In this video, we'll discuss some ideas from an area of economics called public voice, which applies economic analysis to the government. After all, the government is composed of people and we know that people respond to incentives. And if the government can be swayed to do something that benefits a handful of people or companies at the expense of everyone else, There are enormous profits to be made from trying.
That kind of behavior is called rent seeking. Attempts by individuals and firms to use government action to benefit themselves at the expense of others. Rents in this case is used in the economic sense of profits in excess of the competitive market. A great example is the attempts by taxi commissions in many cities to keep rideshare operators out, using regulations and the law to limit their competition, allowing them to increase prices and market share.
Special interest legislation is introduced by lawmakers at the request of the group that stands to benefit. So, what's in it for the lawmakers? Sometimes it's true corruption, taking bribes in exchange for passing the law.
But much more often, it's campaign contributions to help re-elect the lawmaker with the implicit threat that the special interest will support his or her opponent otherwise. But it can also just be that the special interest has a huge incentive to fight for the legislation that helps them so they meet with the lawmaker and make their case. But why doesn't the lawmaker hear from the other side? Why don't voters get together and elect legislators who won't listen to special interests? There's a simple economic force at play.
Namely, the policy that the special interest wants to see passed usually has concentrated benefits to them, but diffuse costs. to voters and consumers. A great example is the sugar quota, which greatly limits importing foreign sugar, thus increasing prices in the United States. These higher prices hurt consumers, but it works out to just over $10 per person per year. No one is going to march on Washington over $10.
That's the diffuse costs. They're not very easy to see. They're small, built into prices, and spread out over a large number of people. But a very small number of firms control the supply of American sugar and they profit greatly by having legal limits on their competition. That's the concentrated benefits.
10 bucks per person times 350 million people. So, that's a lot of money. Why don't people know more about it? This is sometimes called rational ignorance.
It's not worth Most people's effort to become informed about sugar quotas or many other policies because each one of those policies doesn't hurt them very much and it takes time and effort to get informed. The opportunity cost is too high for it to be worthwhile. But for sugar producers, the benefits of being informed and influential in Congress are really high.

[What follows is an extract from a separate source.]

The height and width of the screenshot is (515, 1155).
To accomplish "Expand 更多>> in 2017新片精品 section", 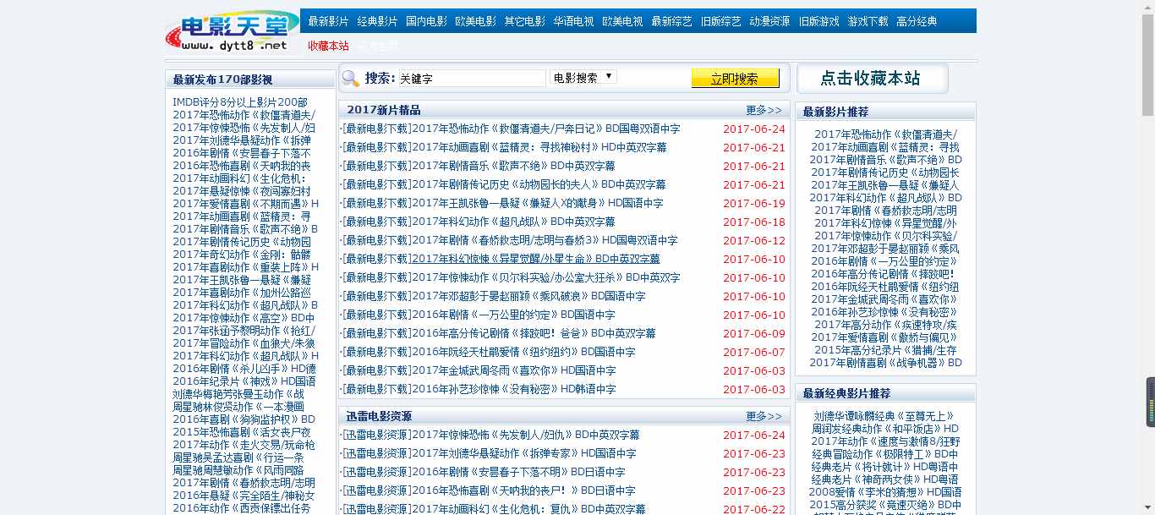I will click(764, 110).
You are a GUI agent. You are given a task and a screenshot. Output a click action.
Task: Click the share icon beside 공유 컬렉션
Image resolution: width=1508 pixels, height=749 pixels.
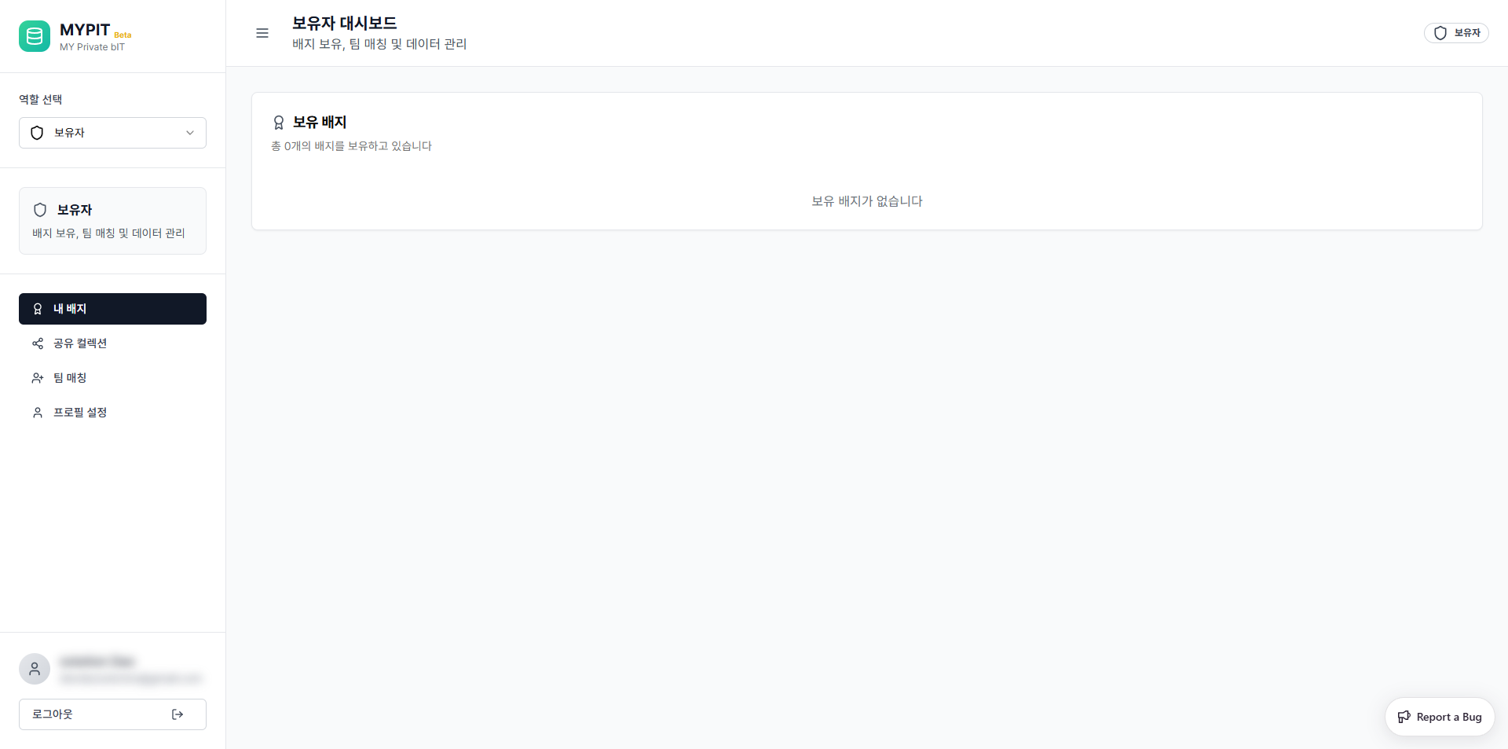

When benefits are concentrated and costs are diffused, Resources can be wasted on projects with low benefits and high costs. So often, government officials, being humans, fall prey to the knowledge problem that we've discussed before, the one that the Nobel laureate Friedrich F.A. Hayek laid out. Information is decentralized. Suppose I run a coffee shop.
I have a pretty good idea of how much coffee I need, how much I need to pay my workers, and what kind of drinks my customers want. And I know that mostly through trial and error. A central planner or a committee of planners can't ever possibly have all the information necessary to make decisions about how much coffee at my shop should cost, or how many shops should be allowed, or which fancy pants coffee drinks shops should offer to make their customers happy.
Hayek called this the fatal conceit of policymakers. The idea that they understand enough about people's motivations, their alternatives, and their reactions to grasp the outcomes of these policies. So often, there are unintended One of my favorite examples from history is from 19th century India, which was under British rule at the time. There was a cobra infestation in Delhi and the British colonial government issued a bounty on cobras.
If you brought in a dead cobra, they paid you. So what happened? People responded to their incentives and started farming cobras. When the British realized what was happening, they ended the program and people released their now worthless farmed cobras into the city, making the problem worse than it had ever been. As Hayek once said, the curious task of economics is to demonstrate to men how little they really know about what they imagine they can design.
And that's why economists are so often party poopers, because we're the grown-ups in the room that tell policymakers they can't have it all. I don't mean to suggest that there's no role for government. There absolutely is, as we've discussed over and over again.
But regulations are costly, and those costs need to be weighed against their benefits. And understanding that the government, the people who are a part of it, make decisions guided by their own incentives is crucial for understanding that even well-meaning policies might falter, and why seemingly obviously bad policies can persist.